* [Data for this exercise]
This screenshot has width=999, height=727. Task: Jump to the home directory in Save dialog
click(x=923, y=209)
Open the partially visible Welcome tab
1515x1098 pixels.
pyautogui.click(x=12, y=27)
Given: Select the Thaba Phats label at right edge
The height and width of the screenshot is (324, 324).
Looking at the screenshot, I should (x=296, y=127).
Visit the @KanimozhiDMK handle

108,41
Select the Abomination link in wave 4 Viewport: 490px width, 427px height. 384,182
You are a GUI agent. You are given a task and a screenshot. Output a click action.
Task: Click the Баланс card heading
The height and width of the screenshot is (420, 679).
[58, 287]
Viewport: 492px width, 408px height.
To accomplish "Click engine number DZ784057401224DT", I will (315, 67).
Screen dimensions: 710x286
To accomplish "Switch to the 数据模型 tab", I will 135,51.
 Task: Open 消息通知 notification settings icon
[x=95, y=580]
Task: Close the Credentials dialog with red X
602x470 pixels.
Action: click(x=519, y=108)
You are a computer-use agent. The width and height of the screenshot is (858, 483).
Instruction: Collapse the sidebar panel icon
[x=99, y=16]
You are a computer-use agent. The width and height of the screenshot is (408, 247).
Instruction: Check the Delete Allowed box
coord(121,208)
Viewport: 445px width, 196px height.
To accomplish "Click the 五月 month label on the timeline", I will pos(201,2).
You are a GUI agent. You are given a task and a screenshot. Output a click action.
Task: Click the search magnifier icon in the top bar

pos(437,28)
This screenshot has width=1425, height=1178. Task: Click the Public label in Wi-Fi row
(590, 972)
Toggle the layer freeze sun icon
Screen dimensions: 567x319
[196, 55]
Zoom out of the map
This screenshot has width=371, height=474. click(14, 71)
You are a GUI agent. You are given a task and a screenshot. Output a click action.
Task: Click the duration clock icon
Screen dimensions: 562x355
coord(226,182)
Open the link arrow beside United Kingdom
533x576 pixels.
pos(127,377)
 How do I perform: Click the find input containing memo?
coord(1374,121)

* [The task]
All entries must be duplicated exactly, with none left out.

* [Output below]
This screenshot has width=999, height=727. Task: Jump to the home directory in Save dialog
click(x=923, y=209)
Open the partially visible Welcome tab
1515x1098 pixels.
pyautogui.click(x=12, y=27)
Given: Select the Thaba Phats label at right edge
The height and width of the screenshot is (324, 324).
Looking at the screenshot, I should (x=296, y=127).
Visit the @KanimozhiDMK handle

108,41
Select the Abomination link in wave 4 Viewport: 490px width, 427px height. 384,182
You are a GUI agent. You are given a task and a screenshot. Output a click action.
Task: Click the Баланс card heading
The height and width of the screenshot is (420, 679).
[58, 287]
Viewport: 492px width, 408px height.
To accomplish "Click engine number DZ784057401224DT", I will (315, 67).
Screen dimensions: 710x286
To accomplish "Switch to the 数据模型 tab", I will 135,51.
 Task: Open 消息通知 notification settings icon
[x=95, y=580]
Task: Close the Credentials dialog with red X
602x470 pixels.
Action: click(x=519, y=108)
You are a computer-use agent. The width and height of the screenshot is (858, 483).
Instruction: Collapse the sidebar panel icon
[x=99, y=16]
You are a computer-use agent. The width and height of the screenshot is (408, 247).
Instruction: Check the Delete Allowed box
coord(121,208)
Viewport: 445px width, 196px height.
To accomplish "Click the 五月 month label on the timeline", I will pos(201,2).
You are a GUI agent. You are given a task and a screenshot. Output a click action.
Task: Click the search magnifier icon in the top bar

pos(437,28)
This screenshot has width=1425, height=1178. Task: Click the Public label in Wi-Fi row
(590, 972)
Toggle the layer freeze sun icon
Screen dimensions: 567x319
[196, 55]
Zoom out of the map
This screenshot has width=371, height=474. click(14, 71)
You are a GUI agent. You are given a task and a screenshot. Output a click action.
Task: Click the duration clock icon
Screen dimensions: 562x355
coord(226,182)
Open the link arrow beside United Kingdom
533x576 pixels.
pos(127,377)
 How do I perform: Click the find input containing memo?
coord(1374,121)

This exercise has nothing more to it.